I recently attempted to install RedHat Linux 3.0.3 (that’s the one from 1996, not RHEL 3.0) in VirtualBox. I thought I’d use the BusLogic SCSI emulation and the newer 1.3.57 Linux kernel. It did not work at all.
The problem was that the BusLogic SCSI driver, version 1.3.1 by the late Leonard N. Zubkoff, wouldn’t load. It failed with the following error message: ‘INQUIRE INSTALLED DEVICES ID 0 TO 7 FAILED – DETACHING’. That in turn caused the kernel to panic as it was unable to mount the root filesystem. The real problem turned out to be caused by a rather interesting collection of bugs in the Linux BusLogic driver.
The timeout handling in the old Zubkoff BusLogic drivers (BusLogic.c and BusLogic.h)(older Linux versions used an entirely different driver!) is most charitably described as very naive. The routine
BusLogic_Command() calculates a local variable called
TimeoutCounter based on the kernel variable
loops_per_sec (nothing like completely different coding styles to improve code readability). The
TimeoutCounter is then used to calculate the maximum number of times hardware status registers will be polled.
This approach usually works reasonably well for short periods of time (at most a few milliseconds), but it is not accurate because the speed of port I/O operations is not fixed. Unfortunately, here it’s used even for timeouts meant to last “approximately 60 seconds”. Why proper OS timing services weren’t used here is a question no one alive can probably answer.
INQUIRE INSTALLED DEVICES is a convenience controller command which sends TEST UNIT READY commands to all SCSI devices attached to the bus, and as such may take many seconds to complete. Hence the desired 60-second timeout.

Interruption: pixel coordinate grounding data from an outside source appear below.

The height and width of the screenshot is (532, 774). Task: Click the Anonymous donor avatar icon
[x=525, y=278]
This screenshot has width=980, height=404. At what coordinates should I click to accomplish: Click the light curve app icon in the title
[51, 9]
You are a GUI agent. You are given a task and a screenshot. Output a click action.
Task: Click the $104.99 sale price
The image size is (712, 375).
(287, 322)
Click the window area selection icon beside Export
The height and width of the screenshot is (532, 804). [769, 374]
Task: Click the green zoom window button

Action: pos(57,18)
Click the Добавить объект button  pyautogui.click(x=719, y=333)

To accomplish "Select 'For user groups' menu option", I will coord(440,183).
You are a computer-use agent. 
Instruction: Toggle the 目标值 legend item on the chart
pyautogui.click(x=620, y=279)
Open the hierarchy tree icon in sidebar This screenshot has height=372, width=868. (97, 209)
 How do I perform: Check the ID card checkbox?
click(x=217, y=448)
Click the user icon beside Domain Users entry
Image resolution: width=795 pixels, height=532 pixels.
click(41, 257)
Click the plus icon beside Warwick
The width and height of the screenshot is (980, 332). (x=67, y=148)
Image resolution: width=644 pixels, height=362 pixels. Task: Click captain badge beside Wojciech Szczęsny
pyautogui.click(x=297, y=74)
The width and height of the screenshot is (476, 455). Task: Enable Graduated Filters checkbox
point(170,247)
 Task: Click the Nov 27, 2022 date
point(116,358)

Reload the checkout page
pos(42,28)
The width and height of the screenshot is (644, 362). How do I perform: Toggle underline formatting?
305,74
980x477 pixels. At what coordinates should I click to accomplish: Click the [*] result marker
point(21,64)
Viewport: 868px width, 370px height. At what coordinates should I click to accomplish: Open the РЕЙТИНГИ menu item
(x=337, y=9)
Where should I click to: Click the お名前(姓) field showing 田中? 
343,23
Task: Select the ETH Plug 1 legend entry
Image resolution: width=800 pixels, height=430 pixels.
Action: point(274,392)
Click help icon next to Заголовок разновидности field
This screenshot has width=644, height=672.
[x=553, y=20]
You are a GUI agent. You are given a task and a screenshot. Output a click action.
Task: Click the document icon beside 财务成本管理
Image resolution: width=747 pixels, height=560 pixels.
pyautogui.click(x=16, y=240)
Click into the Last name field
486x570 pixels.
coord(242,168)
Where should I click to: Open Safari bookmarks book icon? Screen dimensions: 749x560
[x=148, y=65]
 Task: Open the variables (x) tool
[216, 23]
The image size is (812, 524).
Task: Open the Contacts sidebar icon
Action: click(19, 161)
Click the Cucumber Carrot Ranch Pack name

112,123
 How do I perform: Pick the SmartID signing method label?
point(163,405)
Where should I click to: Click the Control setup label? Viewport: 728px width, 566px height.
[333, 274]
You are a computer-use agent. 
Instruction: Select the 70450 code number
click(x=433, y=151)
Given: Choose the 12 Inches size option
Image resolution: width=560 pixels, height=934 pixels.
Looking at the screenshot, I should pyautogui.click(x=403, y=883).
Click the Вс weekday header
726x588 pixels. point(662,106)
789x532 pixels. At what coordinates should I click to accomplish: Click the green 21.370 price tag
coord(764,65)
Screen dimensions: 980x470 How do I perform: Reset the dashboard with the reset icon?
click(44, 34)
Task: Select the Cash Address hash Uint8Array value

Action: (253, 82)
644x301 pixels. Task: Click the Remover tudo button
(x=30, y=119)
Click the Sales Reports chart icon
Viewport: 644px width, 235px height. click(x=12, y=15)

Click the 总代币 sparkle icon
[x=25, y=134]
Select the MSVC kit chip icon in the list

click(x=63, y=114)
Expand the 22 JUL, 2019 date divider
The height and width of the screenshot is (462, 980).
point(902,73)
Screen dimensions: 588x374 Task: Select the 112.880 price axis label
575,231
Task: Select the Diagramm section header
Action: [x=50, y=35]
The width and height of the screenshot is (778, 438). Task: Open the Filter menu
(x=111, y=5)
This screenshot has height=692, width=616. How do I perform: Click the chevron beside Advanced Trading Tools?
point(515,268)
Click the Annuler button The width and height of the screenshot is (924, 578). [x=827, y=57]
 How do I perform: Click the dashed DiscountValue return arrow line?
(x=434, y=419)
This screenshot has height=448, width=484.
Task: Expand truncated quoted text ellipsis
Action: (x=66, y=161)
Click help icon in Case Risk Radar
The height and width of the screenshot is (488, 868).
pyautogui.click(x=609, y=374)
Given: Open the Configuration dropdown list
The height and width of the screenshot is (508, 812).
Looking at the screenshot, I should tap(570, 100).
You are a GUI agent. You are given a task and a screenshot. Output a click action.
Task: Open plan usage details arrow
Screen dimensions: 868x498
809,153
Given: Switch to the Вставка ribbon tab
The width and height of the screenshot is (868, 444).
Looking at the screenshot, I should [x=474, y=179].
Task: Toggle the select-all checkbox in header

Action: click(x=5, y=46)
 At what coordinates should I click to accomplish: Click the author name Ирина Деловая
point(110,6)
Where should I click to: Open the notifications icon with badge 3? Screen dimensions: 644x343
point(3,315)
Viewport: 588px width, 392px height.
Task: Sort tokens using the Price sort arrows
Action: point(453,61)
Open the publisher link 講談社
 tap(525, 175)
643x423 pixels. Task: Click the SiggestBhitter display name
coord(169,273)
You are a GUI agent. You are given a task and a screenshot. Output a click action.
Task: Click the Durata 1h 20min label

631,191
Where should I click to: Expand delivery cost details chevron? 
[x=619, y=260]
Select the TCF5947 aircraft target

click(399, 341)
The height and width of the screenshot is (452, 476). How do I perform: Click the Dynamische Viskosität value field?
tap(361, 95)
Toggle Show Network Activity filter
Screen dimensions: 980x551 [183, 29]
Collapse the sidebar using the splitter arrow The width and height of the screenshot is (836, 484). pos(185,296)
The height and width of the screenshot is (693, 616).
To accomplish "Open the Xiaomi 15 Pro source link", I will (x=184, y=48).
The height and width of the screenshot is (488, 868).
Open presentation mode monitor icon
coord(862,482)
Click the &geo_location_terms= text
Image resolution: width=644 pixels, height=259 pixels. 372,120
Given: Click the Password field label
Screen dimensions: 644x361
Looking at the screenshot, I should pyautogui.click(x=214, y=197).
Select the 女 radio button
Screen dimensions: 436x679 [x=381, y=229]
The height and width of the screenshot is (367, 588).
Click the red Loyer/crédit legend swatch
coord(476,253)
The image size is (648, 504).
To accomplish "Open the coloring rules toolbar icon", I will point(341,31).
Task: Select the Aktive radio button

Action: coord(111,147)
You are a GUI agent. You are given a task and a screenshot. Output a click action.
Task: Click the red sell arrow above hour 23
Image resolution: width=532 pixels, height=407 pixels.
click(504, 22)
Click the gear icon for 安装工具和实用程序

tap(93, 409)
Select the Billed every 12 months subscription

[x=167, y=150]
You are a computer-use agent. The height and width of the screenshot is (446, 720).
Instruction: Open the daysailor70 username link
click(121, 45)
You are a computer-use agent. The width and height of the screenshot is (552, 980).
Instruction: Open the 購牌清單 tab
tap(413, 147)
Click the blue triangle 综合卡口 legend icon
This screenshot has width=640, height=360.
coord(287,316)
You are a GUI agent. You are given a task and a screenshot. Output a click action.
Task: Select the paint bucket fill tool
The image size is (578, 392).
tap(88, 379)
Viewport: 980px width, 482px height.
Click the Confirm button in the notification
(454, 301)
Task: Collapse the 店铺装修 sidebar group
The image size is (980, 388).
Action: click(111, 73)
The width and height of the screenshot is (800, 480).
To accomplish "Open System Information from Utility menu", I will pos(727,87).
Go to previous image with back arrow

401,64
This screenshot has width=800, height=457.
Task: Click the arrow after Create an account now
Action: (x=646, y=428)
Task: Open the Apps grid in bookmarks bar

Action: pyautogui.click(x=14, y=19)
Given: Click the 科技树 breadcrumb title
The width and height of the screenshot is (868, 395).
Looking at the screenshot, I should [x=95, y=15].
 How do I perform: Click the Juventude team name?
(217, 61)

One problem is that the driver assumes that the speed of port I/O operations is directly proportional to CPU clock speed, which is most certainly not true. On the contrary, the port I/O speed remains more or less constant because it’s tied to the bus (ISA, PCI) frequency and not CPU frequency.
A related but much worse problem is that the logic calculating
loops_per_sec is far too optimistic (i.e. buggy). The
loops_per_sec value is either shifted right by 4 or shifted left by 2 to obtain
TimeoutCounter. However, not even a slightest attempt is made to ensure that the
loops_per_sec value is in the implicitly assumed range, i.e.
TimeoutCounter won’t end up as zero after shifting.
To add insult to injury,
TimeoutCounter is a signed variable even though
loops_per_sec is not. Obviously values like 0x20000000 will suddenly turn into negative integers after being shifted left by two. That then completely confuses the rest of the code which checks for
TimeoutCounter being greater or equal to zero using a signed comparison.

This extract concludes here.